David Chait wrote:
For a 2.1 release? If someone has the stats to say what programs and user
agents are accessing which major feed types, and that 99% can handle being
redirected, that's fine.
For a 2.0.1 release. Bad idea. I've already seen a few things as either
suggestions or implementations (at least, I recall) that weren't bugfixes,
and should be saved for a next feature/point release -- and this joins the
list.
I agree - this shouldn't be part of 2.0.1. We would need to augment our
support of RSS2 and especially Atom. I would love to see a full
bi-directional Atom API implemented for WP.
Sam Angove wrote:
If that's a real problem, I'd be more inclined to blame it on the API
being too unstable. *Is* it a real problem? The code's better now than
it used to be, and hopefully there'll be less changes needed between
versions now that things are abstracted more. wp-rdf.php (e.g.) was
only changed 8 times in the last year, and not once since September.
It isn't requiring constant attention.
Is it that it doesn't *require* constant attention, or that it's so
outdated that nobody cares to pay it any mind? We've now done a major
release with WP 2.0, and you're telling me that there was no change to
rdf over the last three months? Sounds like neglect to me.
David House wrote:
On 15/01/06, Roy Schestowitz <r@xxxxxxxxxxxxxxx> wrote:
> You must ensure that you do not break people's links. When it comes to
> feeds, people are lazy and careless. They would possible neglect to update
> URL's in their feed reader.
We could redirect both to wp-rss2.php. I'd much rather have two
obsolete redirects hanging around than two obsolete files hanging
around that have to keep being updated every time we make a relevant
API change.
Every client nowadays supports RSS2 and Atom. Redirecting from
RDF/RSS.92 -> RSS2 would be harmless, in all likelihood.

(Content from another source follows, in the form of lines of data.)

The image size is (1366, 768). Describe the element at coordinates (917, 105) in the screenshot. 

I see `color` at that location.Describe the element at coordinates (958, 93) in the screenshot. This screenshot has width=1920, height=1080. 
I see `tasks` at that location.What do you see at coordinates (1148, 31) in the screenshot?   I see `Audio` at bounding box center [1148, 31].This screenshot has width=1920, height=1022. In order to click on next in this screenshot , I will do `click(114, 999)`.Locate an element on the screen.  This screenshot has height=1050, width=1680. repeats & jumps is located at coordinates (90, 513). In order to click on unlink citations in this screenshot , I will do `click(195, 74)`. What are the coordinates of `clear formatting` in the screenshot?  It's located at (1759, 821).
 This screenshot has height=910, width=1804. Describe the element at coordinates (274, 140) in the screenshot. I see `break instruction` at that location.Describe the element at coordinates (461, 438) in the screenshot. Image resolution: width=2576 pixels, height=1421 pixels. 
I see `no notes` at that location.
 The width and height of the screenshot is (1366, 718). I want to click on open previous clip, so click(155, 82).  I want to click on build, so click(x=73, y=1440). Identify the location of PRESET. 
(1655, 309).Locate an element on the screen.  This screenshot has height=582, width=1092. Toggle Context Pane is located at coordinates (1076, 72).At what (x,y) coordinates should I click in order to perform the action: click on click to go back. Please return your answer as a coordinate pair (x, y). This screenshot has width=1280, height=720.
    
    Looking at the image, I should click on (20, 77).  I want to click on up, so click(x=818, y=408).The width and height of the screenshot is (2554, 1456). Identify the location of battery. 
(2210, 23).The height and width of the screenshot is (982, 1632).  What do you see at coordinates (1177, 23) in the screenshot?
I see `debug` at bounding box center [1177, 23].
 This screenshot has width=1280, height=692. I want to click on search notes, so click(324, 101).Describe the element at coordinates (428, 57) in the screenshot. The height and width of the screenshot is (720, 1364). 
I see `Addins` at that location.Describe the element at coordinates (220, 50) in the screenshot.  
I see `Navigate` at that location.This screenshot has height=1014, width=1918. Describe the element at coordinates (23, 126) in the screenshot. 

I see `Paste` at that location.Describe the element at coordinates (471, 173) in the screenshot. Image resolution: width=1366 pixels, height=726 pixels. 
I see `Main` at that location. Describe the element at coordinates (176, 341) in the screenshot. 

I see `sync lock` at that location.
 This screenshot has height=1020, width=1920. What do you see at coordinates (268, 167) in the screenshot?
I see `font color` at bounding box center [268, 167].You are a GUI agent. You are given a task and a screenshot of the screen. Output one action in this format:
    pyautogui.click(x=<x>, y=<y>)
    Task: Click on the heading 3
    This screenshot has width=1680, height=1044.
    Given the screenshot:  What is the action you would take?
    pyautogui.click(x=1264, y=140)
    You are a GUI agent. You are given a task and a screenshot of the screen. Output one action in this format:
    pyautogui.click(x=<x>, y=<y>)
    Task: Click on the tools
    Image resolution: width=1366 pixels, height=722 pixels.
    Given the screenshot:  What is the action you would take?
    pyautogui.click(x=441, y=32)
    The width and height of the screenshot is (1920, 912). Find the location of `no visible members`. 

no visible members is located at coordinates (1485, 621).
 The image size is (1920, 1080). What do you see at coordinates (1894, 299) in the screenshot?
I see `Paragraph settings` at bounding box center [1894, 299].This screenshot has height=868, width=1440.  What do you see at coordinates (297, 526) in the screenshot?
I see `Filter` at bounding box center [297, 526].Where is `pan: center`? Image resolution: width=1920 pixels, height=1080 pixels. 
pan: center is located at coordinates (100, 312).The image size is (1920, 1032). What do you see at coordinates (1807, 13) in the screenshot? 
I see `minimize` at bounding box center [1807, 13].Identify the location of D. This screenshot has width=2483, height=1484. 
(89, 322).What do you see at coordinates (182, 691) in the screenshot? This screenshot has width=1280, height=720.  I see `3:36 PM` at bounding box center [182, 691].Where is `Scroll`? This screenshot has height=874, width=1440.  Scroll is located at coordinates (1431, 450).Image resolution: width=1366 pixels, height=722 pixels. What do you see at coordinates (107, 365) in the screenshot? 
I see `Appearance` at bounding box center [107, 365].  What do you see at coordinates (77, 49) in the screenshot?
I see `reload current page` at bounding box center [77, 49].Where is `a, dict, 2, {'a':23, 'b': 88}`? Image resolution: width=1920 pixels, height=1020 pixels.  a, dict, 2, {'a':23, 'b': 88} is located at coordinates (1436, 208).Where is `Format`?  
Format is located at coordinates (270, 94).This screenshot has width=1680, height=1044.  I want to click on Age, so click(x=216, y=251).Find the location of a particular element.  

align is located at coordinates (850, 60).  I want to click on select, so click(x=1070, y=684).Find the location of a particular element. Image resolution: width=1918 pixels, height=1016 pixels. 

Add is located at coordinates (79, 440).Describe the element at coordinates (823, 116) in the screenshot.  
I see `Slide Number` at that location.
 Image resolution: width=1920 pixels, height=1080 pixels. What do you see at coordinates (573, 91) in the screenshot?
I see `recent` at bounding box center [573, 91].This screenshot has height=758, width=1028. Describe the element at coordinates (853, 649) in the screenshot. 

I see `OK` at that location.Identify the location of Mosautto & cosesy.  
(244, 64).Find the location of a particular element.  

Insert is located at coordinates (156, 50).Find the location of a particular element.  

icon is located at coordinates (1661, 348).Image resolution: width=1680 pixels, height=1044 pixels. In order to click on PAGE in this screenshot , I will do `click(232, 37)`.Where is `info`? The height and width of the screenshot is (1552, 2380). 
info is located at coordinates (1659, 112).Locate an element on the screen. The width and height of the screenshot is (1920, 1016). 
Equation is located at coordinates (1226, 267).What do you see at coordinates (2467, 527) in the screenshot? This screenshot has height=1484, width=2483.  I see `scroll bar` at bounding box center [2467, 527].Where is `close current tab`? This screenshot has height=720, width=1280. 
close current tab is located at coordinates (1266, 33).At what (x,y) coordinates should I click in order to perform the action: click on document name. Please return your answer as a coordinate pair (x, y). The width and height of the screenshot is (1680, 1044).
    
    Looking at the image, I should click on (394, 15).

Well, I don't know about that... Speaking as someone who actually uses
rdf (a service I use requires it instead of RSS2 for some reason), it
would bother me if I couldn't tell that the feed wasn't being served
correctly.
For example, if WP redirects rdf to RSS, then I see no errors on my blog
server. But if it 404s on a request for the rdf feed when rdf
functionality isn't there, then I'm more likely to see it.
Providing plugins that recreate the retired feed types should be
academic, since we already have the code available. Retiring the feeds
would mean less code to maintain, and that's a good thing.